Last week was a busy one for secondtier data releases. Most prominent of the bunch was the NZIER’s Quarterly Survey of Business Opinion, which gave us the first reliable guide to the state of economic activity and the labour market over the fourth quarter of 2009.

The survey was further confirmation that New Zealand is in a recovery phase following recession. Expectations of general business conditions over the next six months rose slightly from 22% to 23% (seasonally adjusted), the most optimistic businesses have been since September 1999. Firms’ expectations of their own trading activity over the next three months were unchanged at 13%, which is roughly average and was consistent with our Q4 2009 GDP forecast of 1.1%.

The surprising element in the survey was the 2.5 percentage point jump in capacity utilisation – something that will worry the Reserve Bank. Historically, capacity utilisation has been one of the best guides to future non-tradables inflation, which lies at the heart of the Reserve Bank’s inflation targeting schema. The data suggested that all of the spare capacity that built up during the recession has already been used up, which in turn suggests that general inflation could soon start to rise again.
However, the size of the jump in capacity utilisation was completely out of kilter with the more modest improvements in other indicators, so it cannot be taken entirely at face value.

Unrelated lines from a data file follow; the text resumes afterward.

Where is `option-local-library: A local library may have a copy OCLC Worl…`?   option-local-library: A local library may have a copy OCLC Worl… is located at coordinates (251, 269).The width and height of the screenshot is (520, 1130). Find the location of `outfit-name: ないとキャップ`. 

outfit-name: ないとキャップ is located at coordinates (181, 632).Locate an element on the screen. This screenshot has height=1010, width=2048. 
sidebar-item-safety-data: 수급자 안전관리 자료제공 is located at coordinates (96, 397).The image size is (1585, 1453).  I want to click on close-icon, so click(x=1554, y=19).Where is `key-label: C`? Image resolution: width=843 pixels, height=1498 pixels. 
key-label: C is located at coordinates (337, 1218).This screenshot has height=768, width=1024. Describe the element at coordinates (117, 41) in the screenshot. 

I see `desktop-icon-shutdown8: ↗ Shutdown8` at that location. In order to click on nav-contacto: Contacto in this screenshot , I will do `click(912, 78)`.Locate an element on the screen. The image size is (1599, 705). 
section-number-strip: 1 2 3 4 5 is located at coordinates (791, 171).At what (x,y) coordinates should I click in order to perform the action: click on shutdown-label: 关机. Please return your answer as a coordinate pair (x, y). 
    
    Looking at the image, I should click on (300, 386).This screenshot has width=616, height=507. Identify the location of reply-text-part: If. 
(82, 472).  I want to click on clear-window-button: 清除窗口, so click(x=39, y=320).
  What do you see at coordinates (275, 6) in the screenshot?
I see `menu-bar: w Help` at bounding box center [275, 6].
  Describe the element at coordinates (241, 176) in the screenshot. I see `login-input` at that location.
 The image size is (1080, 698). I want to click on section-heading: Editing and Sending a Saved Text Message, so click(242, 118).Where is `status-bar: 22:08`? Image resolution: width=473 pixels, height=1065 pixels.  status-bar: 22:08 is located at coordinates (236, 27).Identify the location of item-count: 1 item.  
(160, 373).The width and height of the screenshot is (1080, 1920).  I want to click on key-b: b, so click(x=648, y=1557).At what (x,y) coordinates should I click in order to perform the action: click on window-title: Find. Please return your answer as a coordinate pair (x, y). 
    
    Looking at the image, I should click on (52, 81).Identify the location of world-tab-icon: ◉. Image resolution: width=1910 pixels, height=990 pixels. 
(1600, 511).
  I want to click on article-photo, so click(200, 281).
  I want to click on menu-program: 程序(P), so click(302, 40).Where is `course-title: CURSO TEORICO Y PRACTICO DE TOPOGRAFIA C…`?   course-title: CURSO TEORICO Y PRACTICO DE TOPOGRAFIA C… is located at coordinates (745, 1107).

According to the QSBO the labour market has well-and-truly turned, although it is still weak. Responses on employment intentions suggested that employment growth has resumed, and firms reported a marked fall in the ease of finding labour. The Westpac-McDermott Miller December quarter employment confidence survey, released the day after the QSBO, confirmed the picture of stabilisation in the labour market with its increase in current employment conditions. Unemployment appears to be close to its peak and will soon claw its way lower. We expect that the unemployment rate will peak at 6.7% in early 2010 before inching lower over the remainder of this year.